First published on the Association For Rural Advancement (AFRA) website.
As International Women’s Day 2016 draws to a close, I find myself reflecting on the power of global solidarity, and the sense of instant connection and shared purpose that social media provides. There was an excited energy in the office as our team at the Association For Rural Advancement (AFRA) gathered to make our #PledgeForParity, and share these on Facebook and Twitter, even as my own awareness that parity is not nearly a complex or meaningful enough goal to be striving for pricked my conscience.
As Michelle Festus, Action Aid South Africa’s Women’s Rights Coordinator put it today, “We need to move away from this idea of gender parity, which advocates for men and women to be in collective spaces in equal numbers. What we should rather focus on, is the empowerment, safety and dignity of women to challenge inequality. Our struggle is not about equal numbers, but about changing the systems that reproduce inequality.”

[Item-finding records]
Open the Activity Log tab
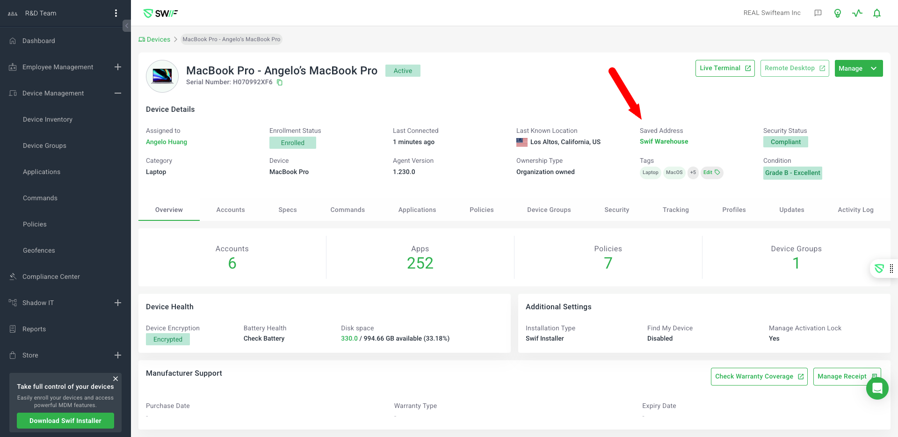The image size is (898, 437). 855,210
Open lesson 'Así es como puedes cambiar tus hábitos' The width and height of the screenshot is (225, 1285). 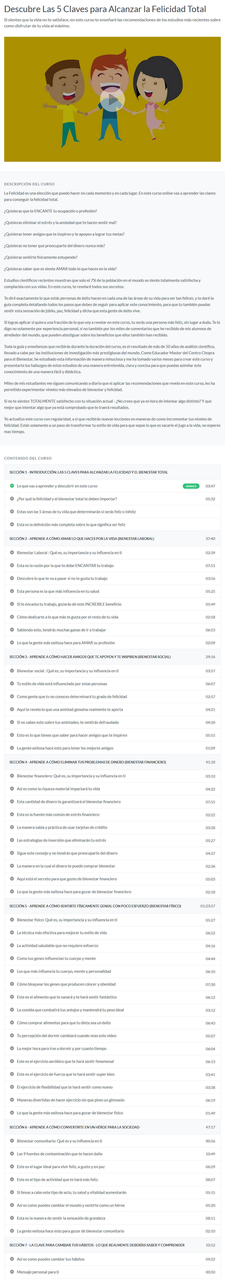50,1259
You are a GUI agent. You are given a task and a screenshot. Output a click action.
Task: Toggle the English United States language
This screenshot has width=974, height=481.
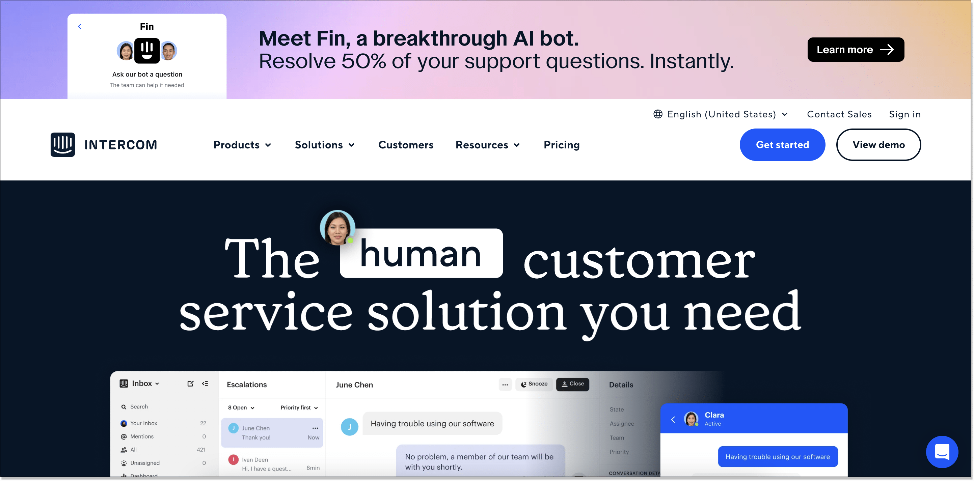(723, 114)
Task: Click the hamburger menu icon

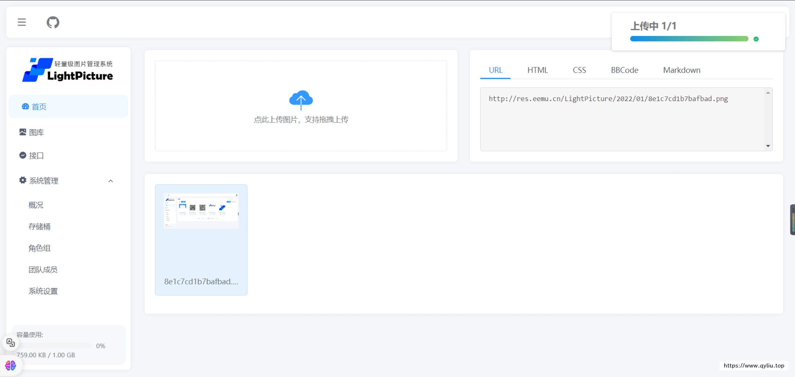Action: [22, 22]
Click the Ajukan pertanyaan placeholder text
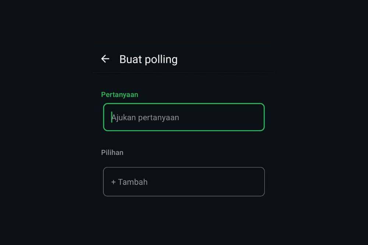Image resolution: width=368 pixels, height=245 pixels. pos(145,117)
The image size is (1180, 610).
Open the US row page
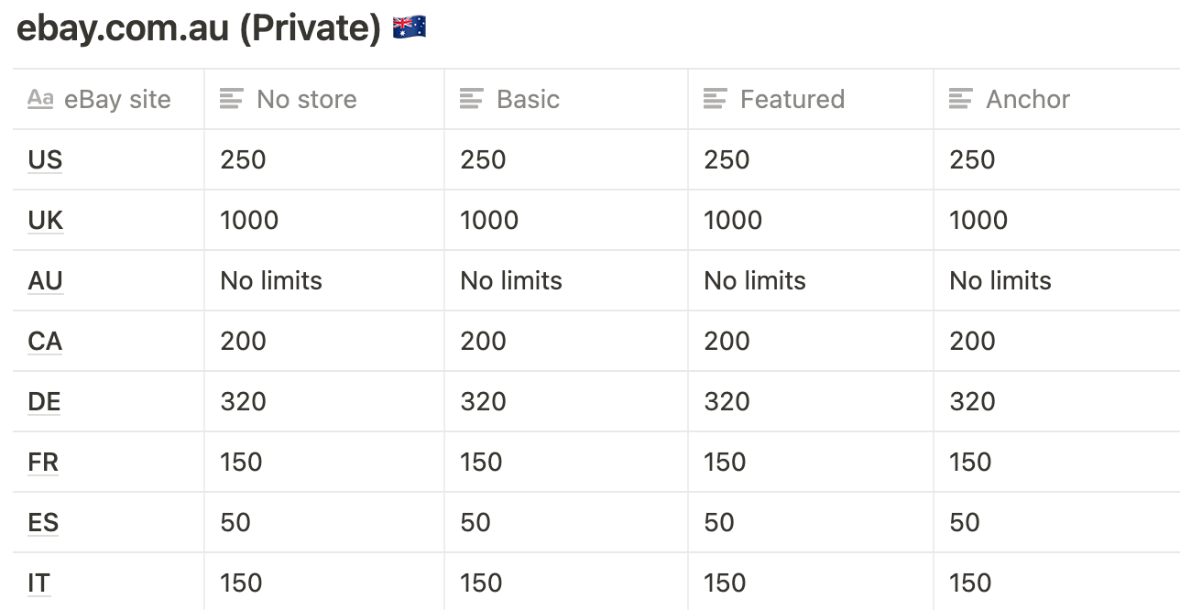pos(45,159)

YOUR TASKS –
a. Update the item-finding records, beginning at the line that has "Click the Ajukan pertanyaan placeholder text" and stopping after the last line of the records, by replacing "placeholder text" with "input field" and leaving everything else unchanged. Leave the pictures out of your answer.
b. Write what comes next in the reflection on International Women's Day and gender parity, picking up after its final sentence.
The text and the records come from unrelated sources.

TASK-BY-TASK RESULTS –
a.
Click the Ajukan pertanyaan input field
Image resolution: width=368 pixels, height=245 pixels. pos(145,117)
The image size is (1180, 610).
Open the US row page
pos(45,159)

b.
South Africans tend to focus their celebrations and demonstrations related to women’s rights on our own National Women’s Day, which is held annually on the 9th August and commemorates the 1956 march of approximately 20 000 women to the Union Buildings in Pretoria to protest against one of the Apartheid Government’s oppressive laws, the pass laws. I believe, however, that it is of immeasurable value to pause and listen to the global pulse and dialogue, and both contribute to and learn from the wider debates and campaigns, and then return with renewed focus and energy to continuing to grow our understanding of our specific context.
Dr Tobias Takavarasha, United Nations Food and Agriculture Organization Representative for South Africa, said at a workshop on Governing land for women and men in the context of the Voluntary Guidelines of the Responsible Governance of Tenure in October 2015, “Women’s land rights are one of the most critical parts of the post-2015 agenda and the new Sustainable Development Goals.” This is a globally-echoed sentiment, as land is certainly one of the most significant resources: access to land can in turn provide access to sustainable livelihoods through food, shelter, jobs and services. Land dispossession can thus be clearly identified as one of the most critical factors impacting on poor rural women, and the loss of land leads to increasing marginalisation. What then is the context within which South African women’s land rights operate?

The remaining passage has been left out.